Extracted data:
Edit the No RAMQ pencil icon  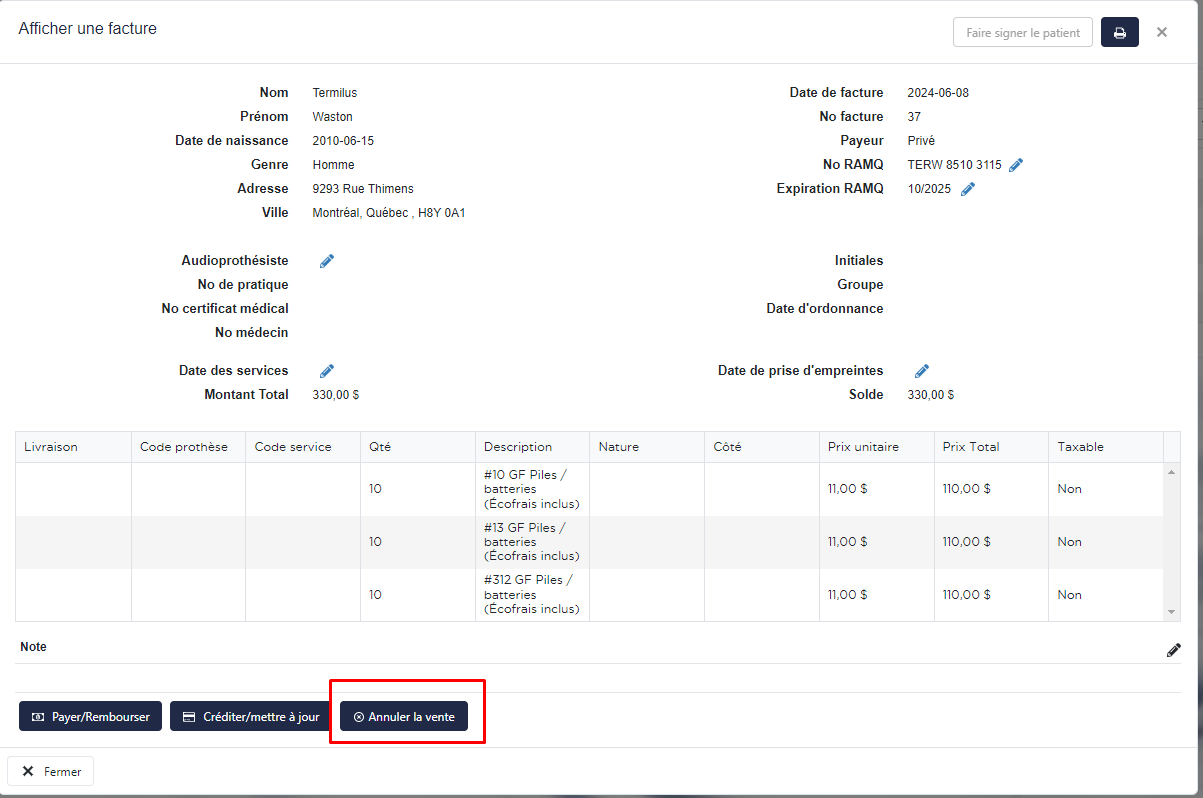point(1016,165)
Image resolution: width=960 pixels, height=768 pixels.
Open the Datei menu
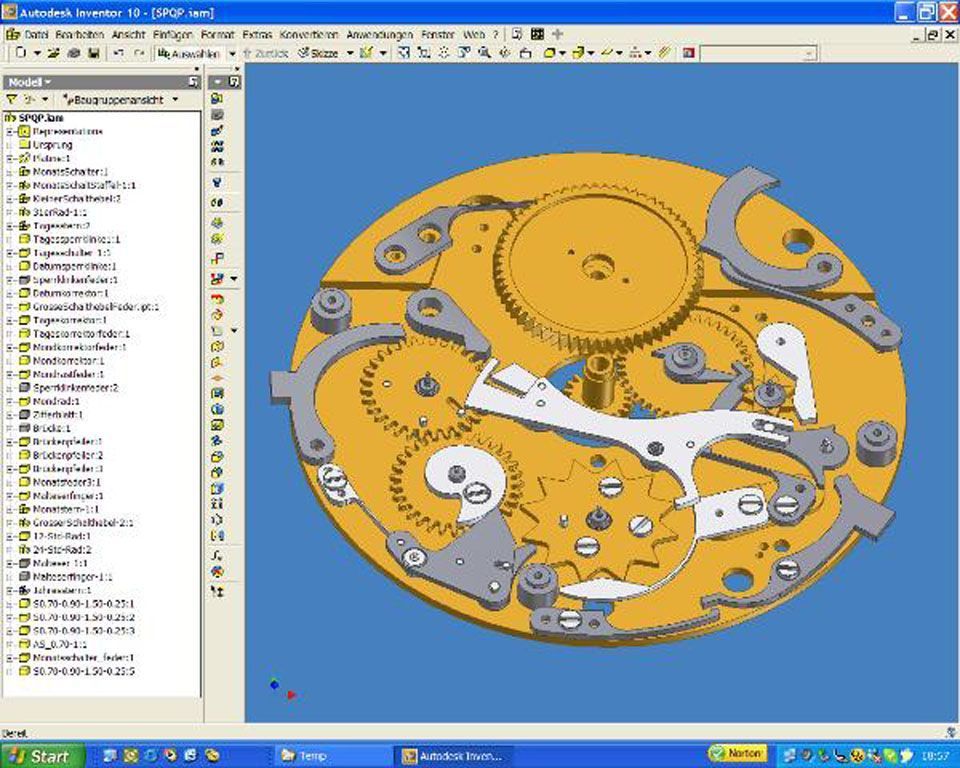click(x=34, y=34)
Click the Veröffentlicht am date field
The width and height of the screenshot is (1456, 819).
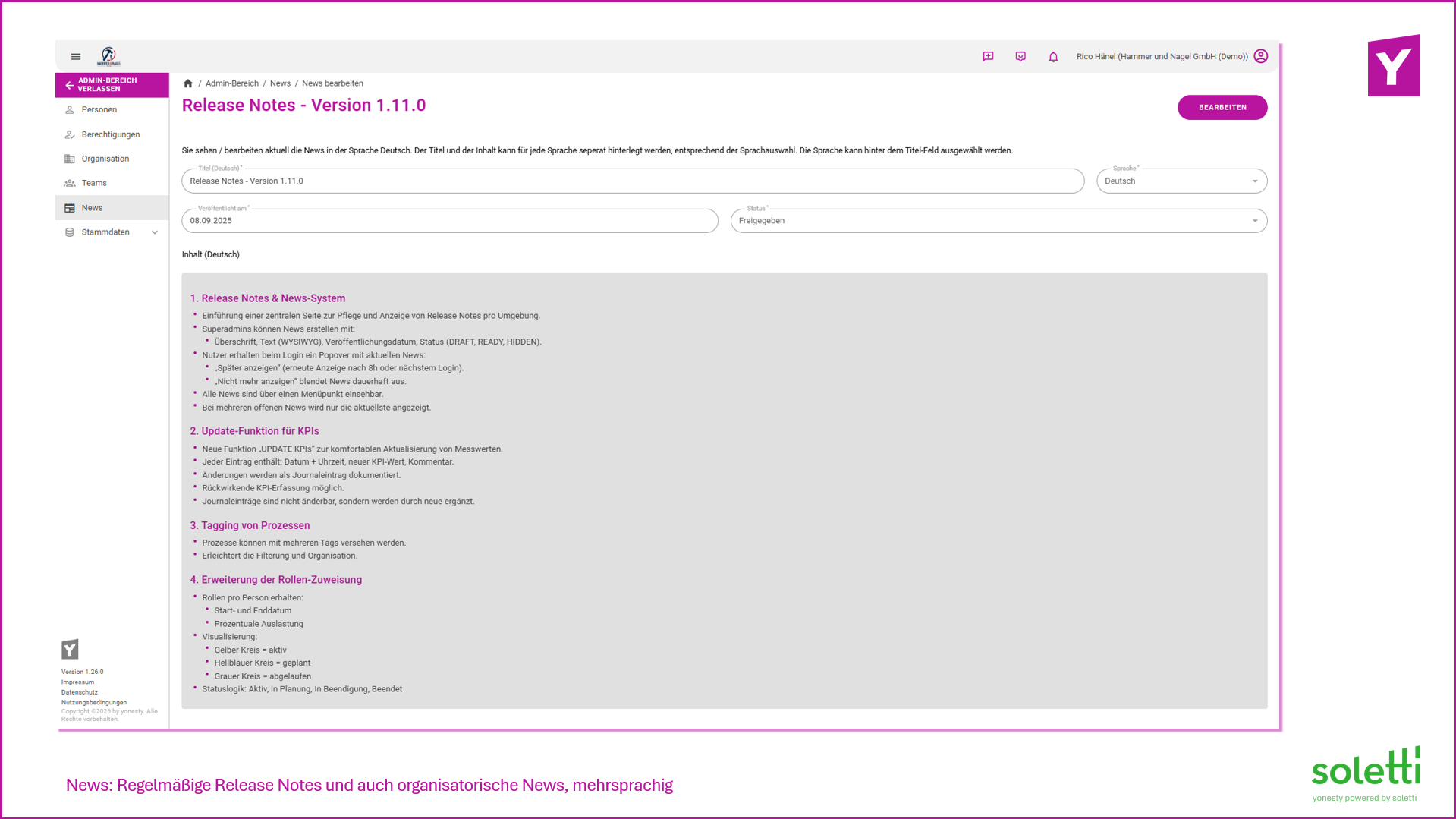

Action item:
Exclude every picture, then return precisely the lines that run from the line containing "Image resolution: width=960" through the end of the entries above.

Exercise response:
Image resolution: width=960 pixels, height=768 pixels.
Open the Datei menu
click(x=34, y=34)
Click the Veröffentlicht am date field
The width and height of the screenshot is (1456, 819).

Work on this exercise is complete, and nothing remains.